EXERCISE GOAL
Find the line containing "Sort By: (850, 142)". Retype it and every line after it through the end of the entries, exactly as written, with nothing added.

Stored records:
=== Begin Enclosure ===
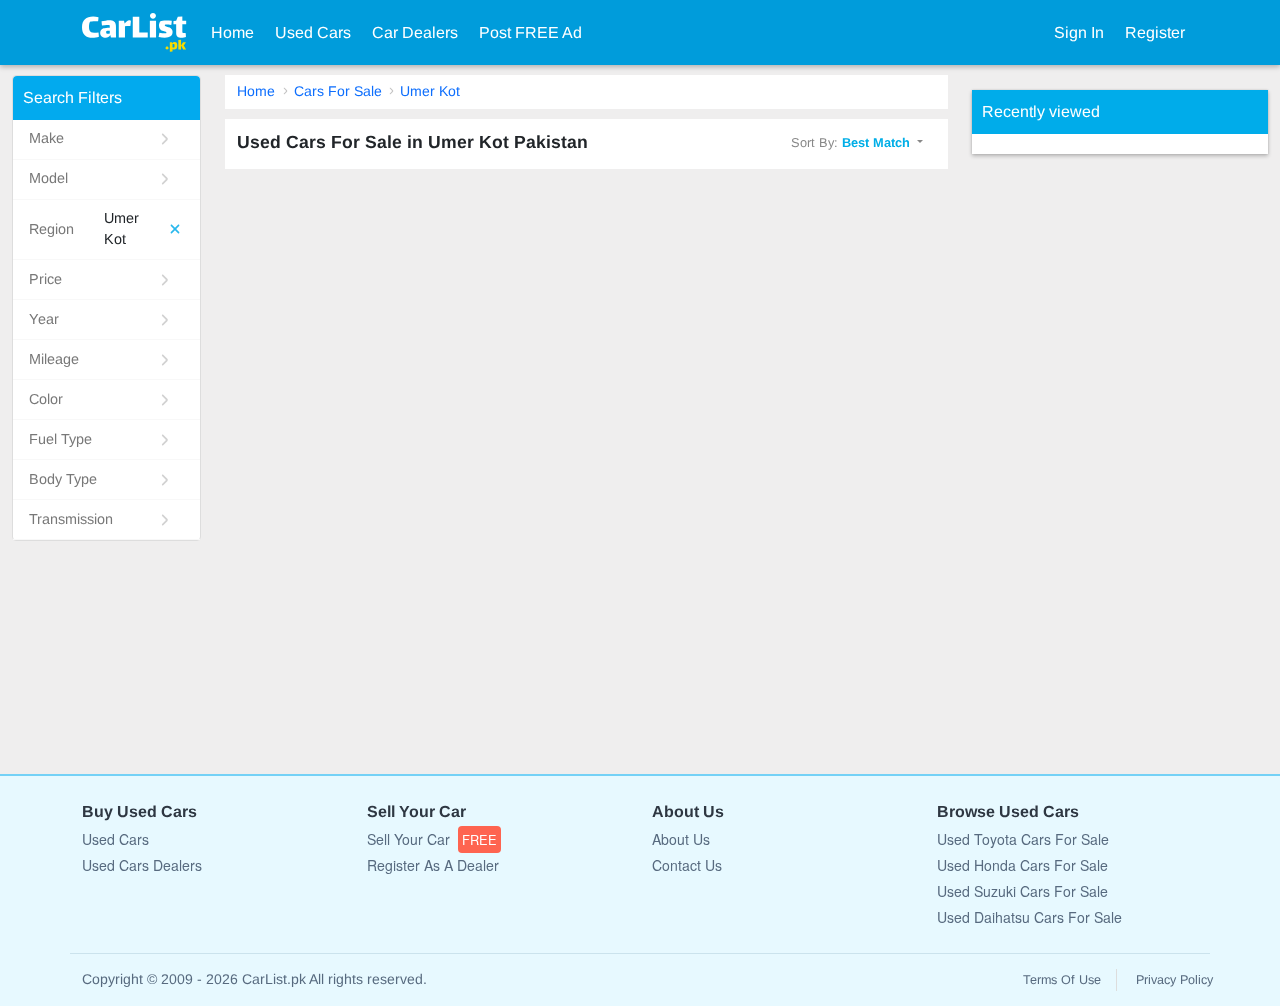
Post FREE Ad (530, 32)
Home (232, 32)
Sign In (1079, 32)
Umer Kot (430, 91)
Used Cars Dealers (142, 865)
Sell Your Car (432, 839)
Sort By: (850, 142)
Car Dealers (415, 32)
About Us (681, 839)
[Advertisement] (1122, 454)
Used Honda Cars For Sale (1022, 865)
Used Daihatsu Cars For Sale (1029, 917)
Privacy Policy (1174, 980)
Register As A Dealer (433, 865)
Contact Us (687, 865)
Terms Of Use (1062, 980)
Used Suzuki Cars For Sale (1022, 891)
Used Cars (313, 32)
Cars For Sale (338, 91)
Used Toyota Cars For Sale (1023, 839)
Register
=== End Enclosure ===
RESPONSE TO THE EXERCISE
Sort By: (850, 142)
Car Dealers (415, 32)
About Us (681, 839)
[Advertisement] (1122, 454)
Used Honda Cars For Sale (1022, 865)
Used Daihatsu Cars For Sale (1029, 917)
Privacy Policy (1174, 980)
Register As A Dealer (433, 865)
Contact Us (687, 865)
Terms Of Use (1062, 980)
Used Suzuki Cars For Sale (1022, 891)
Used Cars (313, 32)
Cars For Sale (338, 91)
Used Toyota Cars For Sale (1023, 839)
Register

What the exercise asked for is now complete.